Excerpted passage
Why does this void persist? Your comment contrasting “high level web analysts” with others gets at one aspect of the problem — skills. But on the other side of the coin, in my experience, I continue to see many firms whose database marketing teams look down on web data. I think they simply don’t understand how to incorporate the data (and with possibility that the web analysts in those firms aren’t “high level”, then the gap doesn’t get filled.
Thanks for letting me have my $.02
Ron, I absolutely agree with the idea that web data could be used to drive all kinds of offline modeling. If it’s not happening, seems to me more of a CMO problem than an analytical one. Of course, if the CMO isn’t particularly data-centric to begin with, well, that’s a whole other problem…
One of the reasons offline folks tend to look down on web data may simply be technical; if they don’t have access to or can’t get the data into their warehouses they can’t trust it.

Tasks
• A. In the web data comments, begin at the words "Thanks for letting" and stop after "can’t trust it.", swapping "CMO" for "marketing chief".
• B. Pick up the web data comments after their last sentence and keep writing.

Extracted data
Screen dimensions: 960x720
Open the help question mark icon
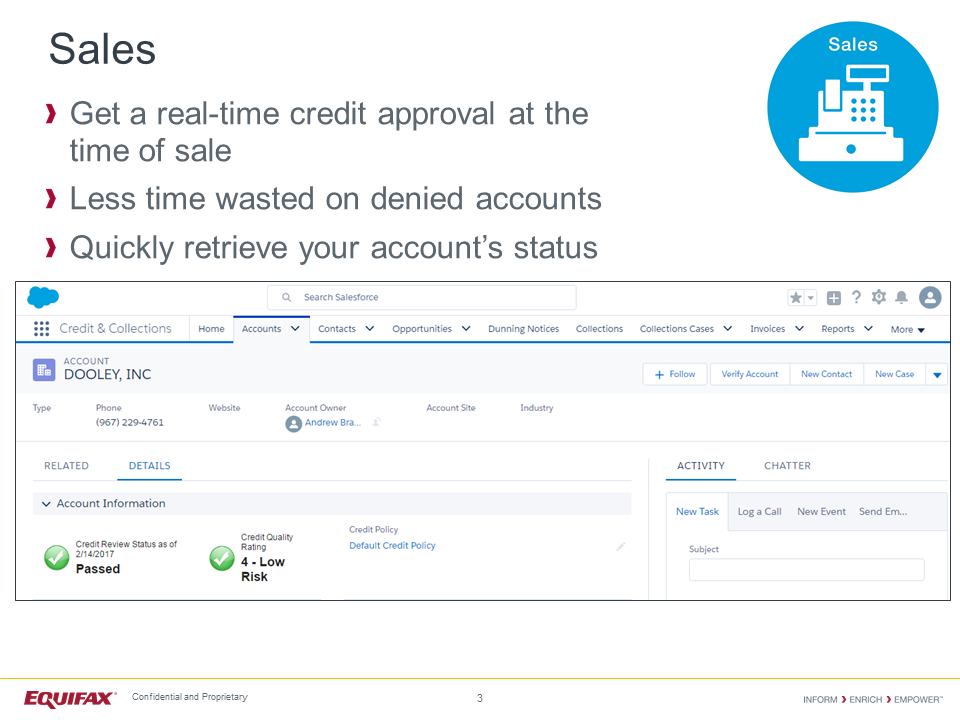click(x=856, y=297)
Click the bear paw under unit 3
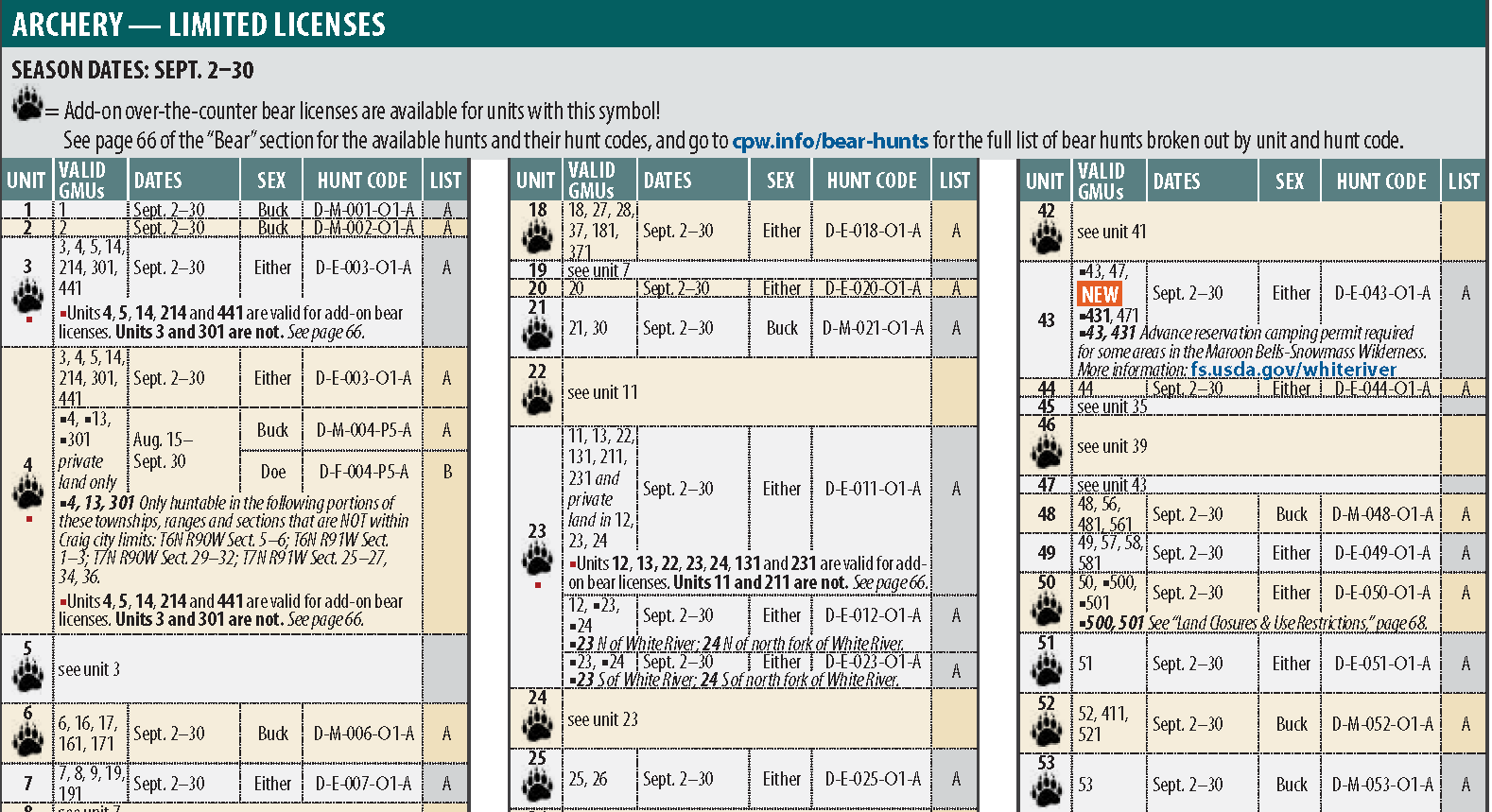The image size is (1492, 812). point(27,295)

Answers in order
• A.
Thanks for letting me have my $.02
Ron, I absolutely agree with the idea that web data could be used to drive all kinds of offline modeling. If it’s not happening, seems to me more of a marketing chief problem than an analytical one. Of course, if the marketing chief isn’t particularly data-centric to begin with, well, that’s a whole other problem…
One of the reasons offline folks tend to look down on web data may simply be technical; if they don’t have access to or can’t get the data into their warehouses they can’t trust it.

• B.
Another reason had to do with the perceived “quality” of web data. If you look at web data at a granular level, it is indeed quite “dirty” when compared with offline data. This is because offline data is typically made up of mostly significant events, whereas online data often contains a lot of insignificant events that have to be filtered out.
Some of these events are only insignificant if you consider the offline equivalent of “viewed envelope”, “opened letter”, “read letter”, “grabbed pen”, “started filling out BRC”, “abandoned BRC”, “threw out mail package” as insignificant. Most offline analysts probably don’t yet understand how powerful access to this kind of data can be, and how online copy / offer / script testing can drive offline direct mail success.
The eMetrics Summit is chock full of presentations demonstrating the use of online data to predict and model offline events. Some of the more striking examples I can remember are Ford using configurator data to forecast the demand for auto colors and options and manufacturing to that data, Scandanavian Airlines using onsite search data for load balancing and scheduling particular destinations, and the NY Times using visit patterns to forecast how many papers to print.
These examples may lean more towards operations, but if the online-offline behavioral link is strong enough to be used in operations when “real money” is at stake, these same links could clearly be used for Marketing purposes – if the CMO wants to use the data, that is.
Pretty soon, there will be no excuse as the WA and BI platforms merge.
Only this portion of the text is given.